UNIDENTIFIED MAN: Fire the man, fire the chief, fire the (inaudible).

KELLY MCEVERS, BYLINE: A few dozen activists in Albuquerque went out in the snow today to stand in front of police headquarters and protest last night's shooting. Police say they responded to suspicious criminal activity last night. They say they caught one suspect. The other one ran, then fired at police. Police say they returned fire and killed him. They have not yet released the suspect's name. The two officers involved were put on leave, according to police department policy. Earlier this week, the district attorney in Albuquerque's Bernalillo County brought murder charges against two other officers in the shooting death of a homeless man named James Boyd. Last spring, police said Boyd was illegally camping on the side of a hill. After an hours-long standoff with police, caught on camera by one officer, and later released as this video, Boyd says he's ready to surrender. Police move in.

(SOUNDBITE OF VIDEO)

UNIDENTIFIED MAN: Get on the ground now.

MCEVERS: Boyd picks up two knives then turns his back then...

(SOUNDBITE OF GUN)

MCEVERS: Boyd is shot three times. He died the next day. Defense attorneys for the two officers charged with murder in this shooting - Dominique Perez and Keith Sandy - say they acted to protect other officers, just as they have been trained. Prosecutor Kari Brandenburg told reporters this week that rather than bringing the case against the two officers to a closed grand jury, as with high-profile cases in Ferguson, Missouri, and New York City, the evidence in this case will be heard in open court proceedings.
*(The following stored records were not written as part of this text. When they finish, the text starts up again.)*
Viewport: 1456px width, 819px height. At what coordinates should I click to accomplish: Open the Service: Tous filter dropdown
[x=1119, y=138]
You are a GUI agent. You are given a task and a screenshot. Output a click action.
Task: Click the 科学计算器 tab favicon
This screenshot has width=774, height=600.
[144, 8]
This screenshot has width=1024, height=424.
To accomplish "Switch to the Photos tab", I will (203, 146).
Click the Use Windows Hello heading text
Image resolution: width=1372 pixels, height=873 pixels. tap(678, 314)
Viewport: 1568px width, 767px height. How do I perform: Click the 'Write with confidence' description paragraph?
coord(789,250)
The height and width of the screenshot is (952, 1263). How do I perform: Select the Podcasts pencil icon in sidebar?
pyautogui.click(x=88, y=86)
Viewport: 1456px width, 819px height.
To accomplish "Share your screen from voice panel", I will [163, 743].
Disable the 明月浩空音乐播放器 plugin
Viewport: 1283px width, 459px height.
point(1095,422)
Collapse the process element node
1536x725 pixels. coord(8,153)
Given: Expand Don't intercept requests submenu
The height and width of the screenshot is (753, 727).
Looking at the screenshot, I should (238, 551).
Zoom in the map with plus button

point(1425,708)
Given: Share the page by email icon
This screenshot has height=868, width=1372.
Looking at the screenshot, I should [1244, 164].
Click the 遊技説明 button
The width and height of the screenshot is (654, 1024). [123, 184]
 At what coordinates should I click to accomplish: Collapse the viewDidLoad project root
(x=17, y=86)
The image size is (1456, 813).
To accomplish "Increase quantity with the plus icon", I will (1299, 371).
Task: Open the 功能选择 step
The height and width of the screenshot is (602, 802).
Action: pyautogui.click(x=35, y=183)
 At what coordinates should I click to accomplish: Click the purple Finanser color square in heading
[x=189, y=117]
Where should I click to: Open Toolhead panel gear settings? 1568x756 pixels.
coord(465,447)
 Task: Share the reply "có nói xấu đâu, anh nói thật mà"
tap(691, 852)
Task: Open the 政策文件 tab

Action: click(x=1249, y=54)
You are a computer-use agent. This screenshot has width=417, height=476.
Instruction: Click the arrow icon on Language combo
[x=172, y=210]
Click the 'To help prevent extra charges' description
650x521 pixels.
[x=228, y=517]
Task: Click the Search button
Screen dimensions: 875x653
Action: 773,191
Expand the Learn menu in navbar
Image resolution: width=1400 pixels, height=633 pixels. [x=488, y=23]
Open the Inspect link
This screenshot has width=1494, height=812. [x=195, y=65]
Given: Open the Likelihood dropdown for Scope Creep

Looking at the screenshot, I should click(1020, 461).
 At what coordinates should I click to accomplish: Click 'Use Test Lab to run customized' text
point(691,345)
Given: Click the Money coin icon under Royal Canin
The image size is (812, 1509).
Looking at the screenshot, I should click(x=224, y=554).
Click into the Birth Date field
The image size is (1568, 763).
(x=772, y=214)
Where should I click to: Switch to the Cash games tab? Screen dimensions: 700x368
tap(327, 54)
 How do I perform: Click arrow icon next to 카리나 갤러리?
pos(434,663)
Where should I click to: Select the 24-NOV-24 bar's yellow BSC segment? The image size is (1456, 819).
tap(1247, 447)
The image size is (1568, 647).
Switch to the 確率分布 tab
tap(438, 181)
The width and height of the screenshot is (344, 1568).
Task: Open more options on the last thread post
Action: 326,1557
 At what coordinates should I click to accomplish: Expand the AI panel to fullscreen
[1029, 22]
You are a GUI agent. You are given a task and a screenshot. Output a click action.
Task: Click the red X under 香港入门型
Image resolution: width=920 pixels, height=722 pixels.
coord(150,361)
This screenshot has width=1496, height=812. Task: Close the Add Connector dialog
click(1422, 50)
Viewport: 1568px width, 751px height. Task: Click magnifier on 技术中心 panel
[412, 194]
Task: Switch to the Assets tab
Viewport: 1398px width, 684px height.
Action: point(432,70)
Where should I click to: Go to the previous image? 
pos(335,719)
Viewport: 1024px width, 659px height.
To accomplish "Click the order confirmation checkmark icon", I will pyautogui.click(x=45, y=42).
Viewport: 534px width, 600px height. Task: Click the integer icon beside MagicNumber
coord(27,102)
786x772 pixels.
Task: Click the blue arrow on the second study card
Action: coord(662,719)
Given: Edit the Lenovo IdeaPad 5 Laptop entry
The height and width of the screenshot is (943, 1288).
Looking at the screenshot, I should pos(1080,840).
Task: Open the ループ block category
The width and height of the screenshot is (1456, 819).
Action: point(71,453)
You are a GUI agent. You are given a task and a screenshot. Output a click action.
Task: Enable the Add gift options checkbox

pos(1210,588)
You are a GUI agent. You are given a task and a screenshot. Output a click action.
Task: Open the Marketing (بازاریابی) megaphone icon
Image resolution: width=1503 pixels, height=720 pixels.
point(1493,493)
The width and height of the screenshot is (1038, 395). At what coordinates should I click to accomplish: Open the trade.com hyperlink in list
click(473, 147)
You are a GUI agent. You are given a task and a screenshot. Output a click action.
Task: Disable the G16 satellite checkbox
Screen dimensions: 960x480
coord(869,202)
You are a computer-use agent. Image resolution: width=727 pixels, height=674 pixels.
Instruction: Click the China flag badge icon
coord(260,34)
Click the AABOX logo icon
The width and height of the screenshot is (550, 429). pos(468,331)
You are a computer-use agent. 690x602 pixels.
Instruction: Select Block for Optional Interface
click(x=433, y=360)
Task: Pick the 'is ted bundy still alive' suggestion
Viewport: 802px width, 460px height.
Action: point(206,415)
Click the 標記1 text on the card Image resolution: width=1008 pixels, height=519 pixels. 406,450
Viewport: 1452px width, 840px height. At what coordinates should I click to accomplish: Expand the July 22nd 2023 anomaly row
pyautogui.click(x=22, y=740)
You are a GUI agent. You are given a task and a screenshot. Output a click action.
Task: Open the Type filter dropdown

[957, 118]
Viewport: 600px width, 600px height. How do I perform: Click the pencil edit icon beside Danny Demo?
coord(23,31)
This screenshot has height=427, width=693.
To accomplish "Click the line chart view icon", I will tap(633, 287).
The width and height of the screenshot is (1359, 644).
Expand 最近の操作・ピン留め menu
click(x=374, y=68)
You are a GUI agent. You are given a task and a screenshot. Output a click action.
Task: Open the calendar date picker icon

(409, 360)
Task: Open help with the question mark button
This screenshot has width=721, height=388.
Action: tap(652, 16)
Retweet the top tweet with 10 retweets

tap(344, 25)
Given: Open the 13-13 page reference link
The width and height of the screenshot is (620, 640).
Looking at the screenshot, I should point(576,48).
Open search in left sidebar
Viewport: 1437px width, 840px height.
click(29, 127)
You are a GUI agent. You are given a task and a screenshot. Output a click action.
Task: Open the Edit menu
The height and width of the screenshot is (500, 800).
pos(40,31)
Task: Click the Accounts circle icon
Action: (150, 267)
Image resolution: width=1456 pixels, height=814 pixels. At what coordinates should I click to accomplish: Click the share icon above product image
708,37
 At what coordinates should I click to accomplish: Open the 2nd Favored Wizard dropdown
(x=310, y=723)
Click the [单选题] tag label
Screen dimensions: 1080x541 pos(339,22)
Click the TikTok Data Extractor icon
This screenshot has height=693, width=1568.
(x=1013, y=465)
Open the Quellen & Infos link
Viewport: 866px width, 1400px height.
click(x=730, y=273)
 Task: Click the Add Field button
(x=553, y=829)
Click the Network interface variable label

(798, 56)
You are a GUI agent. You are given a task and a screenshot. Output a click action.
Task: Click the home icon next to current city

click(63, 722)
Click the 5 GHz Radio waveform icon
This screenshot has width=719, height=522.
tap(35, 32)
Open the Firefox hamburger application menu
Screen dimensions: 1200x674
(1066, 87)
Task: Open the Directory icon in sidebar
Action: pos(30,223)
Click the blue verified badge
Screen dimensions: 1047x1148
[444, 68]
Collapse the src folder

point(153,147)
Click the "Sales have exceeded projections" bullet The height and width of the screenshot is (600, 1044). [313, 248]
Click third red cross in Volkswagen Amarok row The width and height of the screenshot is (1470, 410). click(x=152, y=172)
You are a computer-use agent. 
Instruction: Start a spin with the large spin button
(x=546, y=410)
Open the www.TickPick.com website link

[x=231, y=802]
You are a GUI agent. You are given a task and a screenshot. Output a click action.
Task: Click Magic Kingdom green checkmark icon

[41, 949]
(SOUNDBITE OF ARCHIVED RECORDING)

KARI BRANDENBURG: We want to share all of that information with the public. We want them to see it as it's unfolding. I think that that's critical to be transparent and I believe that that will be part of the healing process.

MCEVERS: Under Brandenburg's term as district attorney there have been dozens of officer involved shootings. Those have gone to grand juries. No criminal charges have ever been filed. Civil cases have awarded millions victim's families. A year-and-a-half long investigation by the Justice Department found Albuquerque police use excessive force. Albuquerque has now agreed to a court mandated plan to retrain police and close down units that were involved in violence.

The difference in the James Boyd case, Brandenburg says, it that her office finally had probable cause to bring criminal charges against police - in the form of that video. Legal experts say it's one of the first times police will be charged with murder using evidence from a camera. Police say these videos only present one view of events, but advocates for the camera say police and citizens are on better behavior when they know they're being filmed. Kelly McEvers, NPR News.